* Start SOURCE MATERIAL *

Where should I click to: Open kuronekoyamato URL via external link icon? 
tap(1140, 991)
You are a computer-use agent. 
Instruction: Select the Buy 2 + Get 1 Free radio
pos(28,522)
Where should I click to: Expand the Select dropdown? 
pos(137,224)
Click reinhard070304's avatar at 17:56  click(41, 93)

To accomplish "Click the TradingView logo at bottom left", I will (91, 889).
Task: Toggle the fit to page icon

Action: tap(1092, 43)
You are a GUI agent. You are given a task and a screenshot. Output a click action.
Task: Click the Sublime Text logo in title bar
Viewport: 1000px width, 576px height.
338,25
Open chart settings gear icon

* End SOURCE MATERIAL *

## DIRECTIONS
Please repeat all of the data above line for line, without changing anything.

## ANSWER TO THE TASK
Where should I click to: Open kuronekoyamato URL via external link icon? 
tap(1140, 991)
You are a computer-use agent. 
Instruction: Select the Buy 2 + Get 1 Free radio
pos(28,522)
Where should I click to: Expand the Select dropdown? 
pos(137,224)
Click reinhard070304's avatar at 17:56  click(41, 93)

To accomplish "Click the TradingView logo at bottom left", I will (91, 889).
Task: Toggle the fit to page icon

Action: tap(1092, 43)
You are a GUI agent. You are given a task and a screenshot. Output a click action.
Task: Click the Sublime Text logo in title bar
Viewport: 1000px width, 576px height.
338,25
Open chart settings gear icon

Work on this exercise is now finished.